*Problem to work on:* Reproduce the entries below verbatim, from the line containing "The width and height of the screenshot is (1456, 819). What" through the line containing "Looking at the image, I should click on (1125, 408).", with both of those lines included.

*Records to process:*
_ _ _ _ _ _ _

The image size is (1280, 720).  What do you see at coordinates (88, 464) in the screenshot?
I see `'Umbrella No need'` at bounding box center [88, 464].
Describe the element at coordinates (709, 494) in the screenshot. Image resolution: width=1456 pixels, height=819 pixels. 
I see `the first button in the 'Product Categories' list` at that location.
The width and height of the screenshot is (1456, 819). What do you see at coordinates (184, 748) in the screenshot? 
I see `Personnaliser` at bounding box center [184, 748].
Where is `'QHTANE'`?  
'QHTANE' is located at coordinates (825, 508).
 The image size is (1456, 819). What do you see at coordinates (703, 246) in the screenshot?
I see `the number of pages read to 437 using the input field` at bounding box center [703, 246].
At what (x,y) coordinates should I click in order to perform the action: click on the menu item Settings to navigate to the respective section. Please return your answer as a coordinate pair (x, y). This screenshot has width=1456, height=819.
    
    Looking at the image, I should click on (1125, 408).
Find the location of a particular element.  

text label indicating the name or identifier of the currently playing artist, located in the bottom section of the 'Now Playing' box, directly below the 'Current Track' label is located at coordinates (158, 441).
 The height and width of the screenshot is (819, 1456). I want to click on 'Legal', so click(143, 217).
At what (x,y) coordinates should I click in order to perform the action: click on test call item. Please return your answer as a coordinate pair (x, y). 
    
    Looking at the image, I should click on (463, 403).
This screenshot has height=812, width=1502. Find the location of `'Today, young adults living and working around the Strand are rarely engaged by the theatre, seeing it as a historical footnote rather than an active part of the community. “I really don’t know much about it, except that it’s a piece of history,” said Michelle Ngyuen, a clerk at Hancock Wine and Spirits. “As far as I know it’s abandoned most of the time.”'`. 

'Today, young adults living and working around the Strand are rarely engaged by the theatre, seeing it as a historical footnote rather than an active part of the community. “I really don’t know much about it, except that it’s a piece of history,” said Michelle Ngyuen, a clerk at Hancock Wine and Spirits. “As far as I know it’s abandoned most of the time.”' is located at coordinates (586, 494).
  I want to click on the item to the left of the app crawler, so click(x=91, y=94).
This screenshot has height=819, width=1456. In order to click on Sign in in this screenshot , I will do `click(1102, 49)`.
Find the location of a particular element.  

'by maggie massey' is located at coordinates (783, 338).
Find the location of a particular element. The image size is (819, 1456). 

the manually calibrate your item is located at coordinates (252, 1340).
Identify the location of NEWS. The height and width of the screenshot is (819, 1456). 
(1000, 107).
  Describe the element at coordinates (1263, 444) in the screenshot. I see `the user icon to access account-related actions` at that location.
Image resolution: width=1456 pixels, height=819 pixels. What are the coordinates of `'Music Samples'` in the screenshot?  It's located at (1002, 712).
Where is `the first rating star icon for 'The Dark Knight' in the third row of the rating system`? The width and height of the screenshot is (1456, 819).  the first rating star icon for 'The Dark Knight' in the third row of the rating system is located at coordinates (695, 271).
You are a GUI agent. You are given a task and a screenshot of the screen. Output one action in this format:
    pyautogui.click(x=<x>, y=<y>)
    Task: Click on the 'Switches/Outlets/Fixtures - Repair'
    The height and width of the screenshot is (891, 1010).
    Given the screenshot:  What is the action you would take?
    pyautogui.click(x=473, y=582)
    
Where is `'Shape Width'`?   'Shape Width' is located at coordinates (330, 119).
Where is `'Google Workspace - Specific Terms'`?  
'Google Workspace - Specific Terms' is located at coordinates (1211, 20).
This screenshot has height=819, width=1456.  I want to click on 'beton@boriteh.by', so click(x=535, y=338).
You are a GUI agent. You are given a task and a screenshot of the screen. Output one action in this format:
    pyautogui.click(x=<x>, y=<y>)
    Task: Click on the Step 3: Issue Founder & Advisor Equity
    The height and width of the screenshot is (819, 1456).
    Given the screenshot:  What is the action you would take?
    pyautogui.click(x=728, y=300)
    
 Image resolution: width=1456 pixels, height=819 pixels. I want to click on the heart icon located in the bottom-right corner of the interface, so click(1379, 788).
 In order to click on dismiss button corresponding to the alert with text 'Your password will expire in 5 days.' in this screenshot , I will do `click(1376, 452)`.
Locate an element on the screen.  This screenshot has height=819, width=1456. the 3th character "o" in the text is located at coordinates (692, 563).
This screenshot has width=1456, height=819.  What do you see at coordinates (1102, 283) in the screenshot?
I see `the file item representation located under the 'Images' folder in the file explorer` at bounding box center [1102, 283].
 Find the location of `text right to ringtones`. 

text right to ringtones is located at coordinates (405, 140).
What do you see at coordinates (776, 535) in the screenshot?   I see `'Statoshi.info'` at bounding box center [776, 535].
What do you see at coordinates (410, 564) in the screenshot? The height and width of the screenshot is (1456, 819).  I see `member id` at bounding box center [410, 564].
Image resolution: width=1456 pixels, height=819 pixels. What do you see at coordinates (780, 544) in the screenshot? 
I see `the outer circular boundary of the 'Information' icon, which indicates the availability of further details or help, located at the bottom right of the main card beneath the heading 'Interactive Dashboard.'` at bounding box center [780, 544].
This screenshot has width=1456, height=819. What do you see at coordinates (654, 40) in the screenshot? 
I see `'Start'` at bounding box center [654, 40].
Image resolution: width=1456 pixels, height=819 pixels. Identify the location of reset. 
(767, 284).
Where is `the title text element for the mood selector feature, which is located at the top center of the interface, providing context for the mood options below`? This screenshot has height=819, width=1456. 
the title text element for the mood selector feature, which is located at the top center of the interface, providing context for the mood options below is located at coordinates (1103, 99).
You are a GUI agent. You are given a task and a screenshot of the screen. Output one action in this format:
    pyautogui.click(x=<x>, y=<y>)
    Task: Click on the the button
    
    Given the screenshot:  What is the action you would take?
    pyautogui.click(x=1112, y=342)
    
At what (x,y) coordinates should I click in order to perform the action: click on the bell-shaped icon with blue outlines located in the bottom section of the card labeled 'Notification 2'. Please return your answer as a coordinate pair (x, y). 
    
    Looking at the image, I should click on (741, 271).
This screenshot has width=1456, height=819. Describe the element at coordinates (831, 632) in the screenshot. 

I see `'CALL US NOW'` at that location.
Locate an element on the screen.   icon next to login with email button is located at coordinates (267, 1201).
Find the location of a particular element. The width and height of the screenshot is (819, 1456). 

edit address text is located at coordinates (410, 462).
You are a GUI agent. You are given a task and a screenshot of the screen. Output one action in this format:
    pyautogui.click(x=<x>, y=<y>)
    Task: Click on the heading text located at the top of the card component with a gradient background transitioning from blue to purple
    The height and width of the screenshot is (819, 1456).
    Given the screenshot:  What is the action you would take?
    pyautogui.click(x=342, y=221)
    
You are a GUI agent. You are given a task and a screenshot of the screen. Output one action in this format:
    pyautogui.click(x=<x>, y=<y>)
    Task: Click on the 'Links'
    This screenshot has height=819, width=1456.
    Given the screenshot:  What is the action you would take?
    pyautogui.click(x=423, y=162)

_ _ _ _ _ _ _

*Full answer:*
The width and height of the screenshot is (1456, 819). What do you see at coordinates (184, 748) in the screenshot? 
I see `Personnaliser` at bounding box center [184, 748].
Where is `'QHTANE'`?  
'QHTANE' is located at coordinates (825, 508).
 The image size is (1456, 819). What do you see at coordinates (703, 246) in the screenshot?
I see `the number of pages read to 437 using the input field` at bounding box center [703, 246].
At what (x,y) coordinates should I click in order to perform the action: click on the menu item Settings to navigate to the respective section. Please return your answer as a coordinate pair (x, y). This screenshot has width=1456, height=819.
    
    Looking at the image, I should click on (1125, 408).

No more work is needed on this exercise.